Any of us would love to be
celebrated the way his family and friends eulogized Russert yesterday.
He was by all accounts not only the best in the business, but also a
devoted husband, father, and son.
I mentioned in the earlier
column that I did not know his position on our issues. More important
was that, as a reporter, Russert didn’t crimp the cards to give
pro-abortionists an unfair advantage. In a profession filled with Keith
Olbermanns and Katie Courics, being even-handed is a big, big deal.
Former
CBS News correspondent Bernard Goldberg, the author of a couple of
best sellers detailing the overwhelmingly liberal and pro-abortion bias
of the mainstream media, amplified on what I touched on in a column that
appeared in today’s Wall Street Journal. The headline said it
all: ”Russert Took Media Bias Seriously.” [http://online.wsj.com/article/SB121375187453382965.html?mod=opinion_main_commentaries]
I really do
want you to read Goldberg’s piece and what’s found at a second link to
an interview Goldberg conducted with Russert, so let me make just two
points.
First, and
foremost, how does it forward the quality of the journalistic product if
“diversity” means your recruits all think the same way as the staff you
already have in place? As a guy from a working class background,
Russert’s antenna was keenly attuned to what he called “a potential
cultural bias.” He told Goldberg,
“And I think it's very real and very important to recognize and deal
with. Because of background and training you come to issues with a
preconceived notion or a preordained view on subjects like abortion, gun
control, campaign finance. I think many journalists growing up in the
sixties and the seventies have to be very careful about attitudes toward
government, attitudes toward the military, attitudes toward authority.
It doesn't mean there's a rightness or a wrongness.
It means you have to constantly
check yourself. John Chancellor used to say, if your mother says she
loves you, check it out.”
Goldberg noted that when his 2001 book “Bias” was published, the only
exception to the media blackout was Russert. “He
had me on his CNBC interview show, and we talked about bias for a
full hour,” Goldberg writes. “He had me on his show two other times.”
Second, both Goldberg and Russert understood the irony of a profession
that prides itself on fearlessly criticizing “power,” yet brooks no
criticism of itself—that is invincibly self-righteous.
We learn from Russert’s interview with Goldberg [which you can read at
http://newsbusters.org/blogs/brent-baker/2008/06/18/goldberg-russert-recognized-liberal-media-bias-russert-interview]
that Russert passed Goldberg’s famous 1996 op-ed charging liberal bias
around the NBC newsroom in Washington. The point Russert made to
Goldberg was that if his news department was accused of
traditionally-defined bias, “We’d sit up and say, ‘Let’s talk about it;
let’s tackle it.

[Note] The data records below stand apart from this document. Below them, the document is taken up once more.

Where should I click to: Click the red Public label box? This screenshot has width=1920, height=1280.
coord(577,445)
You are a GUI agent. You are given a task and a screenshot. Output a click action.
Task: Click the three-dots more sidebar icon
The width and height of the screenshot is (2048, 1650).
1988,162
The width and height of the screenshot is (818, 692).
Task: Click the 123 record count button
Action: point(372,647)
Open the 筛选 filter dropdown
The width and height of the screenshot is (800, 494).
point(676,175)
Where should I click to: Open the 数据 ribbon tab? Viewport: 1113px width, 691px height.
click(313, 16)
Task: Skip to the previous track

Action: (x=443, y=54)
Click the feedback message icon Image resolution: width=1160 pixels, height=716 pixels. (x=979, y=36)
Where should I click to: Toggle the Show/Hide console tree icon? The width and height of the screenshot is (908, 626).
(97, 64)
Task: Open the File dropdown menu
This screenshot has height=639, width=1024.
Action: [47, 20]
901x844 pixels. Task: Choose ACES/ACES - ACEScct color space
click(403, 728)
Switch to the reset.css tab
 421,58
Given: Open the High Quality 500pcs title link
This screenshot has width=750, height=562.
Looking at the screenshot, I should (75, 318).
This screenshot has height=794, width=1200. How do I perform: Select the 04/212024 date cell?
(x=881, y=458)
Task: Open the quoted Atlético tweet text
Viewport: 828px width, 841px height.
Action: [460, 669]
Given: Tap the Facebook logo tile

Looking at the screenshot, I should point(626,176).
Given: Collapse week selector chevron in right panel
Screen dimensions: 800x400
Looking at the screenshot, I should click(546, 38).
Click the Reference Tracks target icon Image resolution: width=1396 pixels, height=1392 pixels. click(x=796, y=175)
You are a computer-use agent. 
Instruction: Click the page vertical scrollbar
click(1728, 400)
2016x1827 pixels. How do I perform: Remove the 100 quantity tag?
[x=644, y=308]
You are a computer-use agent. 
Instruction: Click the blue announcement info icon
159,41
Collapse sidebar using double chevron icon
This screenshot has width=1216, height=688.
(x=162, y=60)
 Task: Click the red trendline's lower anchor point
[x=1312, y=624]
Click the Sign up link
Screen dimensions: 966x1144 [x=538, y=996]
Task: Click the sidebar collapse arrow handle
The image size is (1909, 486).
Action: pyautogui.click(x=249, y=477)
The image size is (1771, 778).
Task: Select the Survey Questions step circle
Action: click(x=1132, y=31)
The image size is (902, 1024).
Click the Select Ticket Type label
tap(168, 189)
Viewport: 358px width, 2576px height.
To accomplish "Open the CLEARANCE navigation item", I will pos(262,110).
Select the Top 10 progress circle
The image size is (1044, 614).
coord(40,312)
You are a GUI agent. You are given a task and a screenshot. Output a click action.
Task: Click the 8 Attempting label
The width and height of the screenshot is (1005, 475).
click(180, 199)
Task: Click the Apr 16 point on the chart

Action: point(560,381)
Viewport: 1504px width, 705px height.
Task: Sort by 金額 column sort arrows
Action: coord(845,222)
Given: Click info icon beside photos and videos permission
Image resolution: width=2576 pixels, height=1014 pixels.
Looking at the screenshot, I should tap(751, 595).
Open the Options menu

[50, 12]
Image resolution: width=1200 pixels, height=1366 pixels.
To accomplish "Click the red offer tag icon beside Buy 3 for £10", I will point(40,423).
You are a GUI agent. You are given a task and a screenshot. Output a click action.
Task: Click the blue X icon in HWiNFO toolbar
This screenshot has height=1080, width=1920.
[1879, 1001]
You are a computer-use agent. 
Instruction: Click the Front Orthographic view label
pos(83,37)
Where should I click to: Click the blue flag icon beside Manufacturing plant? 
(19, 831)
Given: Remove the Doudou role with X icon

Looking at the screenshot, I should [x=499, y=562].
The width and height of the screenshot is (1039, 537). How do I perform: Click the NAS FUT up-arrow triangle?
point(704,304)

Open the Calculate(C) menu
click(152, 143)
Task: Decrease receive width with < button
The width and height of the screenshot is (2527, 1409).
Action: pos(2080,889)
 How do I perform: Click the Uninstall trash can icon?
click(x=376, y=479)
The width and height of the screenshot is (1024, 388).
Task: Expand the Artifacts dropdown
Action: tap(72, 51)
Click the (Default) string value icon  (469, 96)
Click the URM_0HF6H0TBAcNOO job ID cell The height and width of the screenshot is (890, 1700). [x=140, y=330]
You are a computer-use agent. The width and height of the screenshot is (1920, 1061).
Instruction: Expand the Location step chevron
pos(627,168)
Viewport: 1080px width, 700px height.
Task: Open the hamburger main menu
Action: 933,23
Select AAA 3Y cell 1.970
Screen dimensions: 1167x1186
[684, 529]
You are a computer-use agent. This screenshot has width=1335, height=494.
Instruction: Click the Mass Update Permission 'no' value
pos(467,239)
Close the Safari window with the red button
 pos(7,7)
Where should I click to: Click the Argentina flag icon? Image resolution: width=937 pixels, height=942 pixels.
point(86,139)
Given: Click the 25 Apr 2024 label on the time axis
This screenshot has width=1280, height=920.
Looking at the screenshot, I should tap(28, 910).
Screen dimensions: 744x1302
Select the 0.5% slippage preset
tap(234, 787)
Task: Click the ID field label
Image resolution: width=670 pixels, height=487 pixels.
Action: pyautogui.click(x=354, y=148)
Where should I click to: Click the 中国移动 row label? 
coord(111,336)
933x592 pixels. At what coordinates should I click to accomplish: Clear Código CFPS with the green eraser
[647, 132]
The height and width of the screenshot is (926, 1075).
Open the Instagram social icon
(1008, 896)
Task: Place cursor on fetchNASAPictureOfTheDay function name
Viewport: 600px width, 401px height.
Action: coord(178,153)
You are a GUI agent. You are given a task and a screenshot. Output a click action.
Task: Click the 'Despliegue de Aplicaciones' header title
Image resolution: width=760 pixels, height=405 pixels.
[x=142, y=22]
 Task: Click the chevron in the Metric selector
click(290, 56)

Well, if there's a liberal bias or a cultural bias, we
have to sit up and tackle it and discuss it.
We have got to be open to these things.” No better example of “cultural”
or “liberal” bias exists than the hostility to the pro-life cause.
Words are cheap, I understand. But throughout his distinguished career
in journalism, Russert not only talked the talk, but walked the walk.
Many people have said, “We
shall not see his like again.” I hope that they are wrong but fear that
they are right. Russert will be greatly missed.